An essential element of advancing an evidence-based practice in addiction treatment involves ensuring that clinicians acquire the skill to deliver the particular treatment approach faithfully and consistently. But in a period marked by increasing reliance on distance learning for training, how can supervisors guarantee from afar that counselors are equipped to offer these evidence-based treatments effectively?
Two researchers at the University at Buffalo Research Institute on Addictions (RIA) will use a two-year grant of more than $267,000 from the National Institute on Alcohol Abuse and Alcoholism (NIAAA) to refine an interactive voice recording (IVR) telephone system designed to resemble the experience of face-to-face supervision.
This study and the prior research that informed it focus on training in the processes of behavioral couples therapy for alcohol abuse. But the RIA researchers say that if evaluation of results obtained through the IVR system proves accurate, this system could be used in training of clinicians in any number of evidence-based practices, in instances where standard role play exercises that are designed to mimic the clinical experience are not feasible.
“In the big picture, with the move toward online training, we really need to figure out a way to do clinical skill evaluation that approximates role play,” says Christopher Barrick, PhD, an RIA research scientist who is the NIAAA-funded study’s principal investigator.
Source of partnership
This study originated from earlier research involving behavioral couples therapy, a modality that has been established as effective but is seen as not being used to a great enough degree in community settings.

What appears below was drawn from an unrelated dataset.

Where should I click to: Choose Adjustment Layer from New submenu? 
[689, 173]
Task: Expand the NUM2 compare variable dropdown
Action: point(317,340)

Barrick says that to create a proxy for the typical role play sessions in which trained clinicians act out the scenarios they will encounter with an actual patient, researchers developed an IVR system in which Barrick would record a scenario and the trainee would leave a verbal response through voicemail. “We aimed for them to give us two ore three sentences for each scenario, or about a minute or two of response,” he says.
However, “We didn’t have a good way to score and rate the responses,” Barrick explains. So he sought out RIA colleague and research scientist Neil McGillicuddy, PhD, who was working with a similar instrument in another subject area.
“I had developed a measure to assess how well parents deal with teen drug and alcohol abuse,” says McGillicuddy. A group of clinical experts came up with a series of scenarios that parents confront when living with a teen who is using, and then a second group of experts came in to evaluate the responses that parents offered in role play sessions.
What resulted from this effort was a scoring system that the two researchers in tandem hope to refine in the latest behavioral couples therapy study, which will collect feedback through IVR.
“Technology is amazing, but the telephone is such a basic tool,” says Barrick. “Every counselor has a phone. You don’t need a camera, or a fast Internet connection.”
While responses delivered by telephone might not exactly duplicate a face-to-face encounter between a clinician and a supervisor, Barrick says, they do offer considerable opportunities for coaching and feedback. This feedback is of course essential to determining, beyond whether a clinician learned a skill, whether the clinician has become adept at applying it to sessions with patients.
“We often look to see, ‘Did the counselor do X, Y and Z?’, but we don’t often go deeper to, ‘Did they do them well?’” McGillicuddy says.
Barrick says this research recognizes where the field is moving with regard to the diverse formats under which clinical training will be taking place.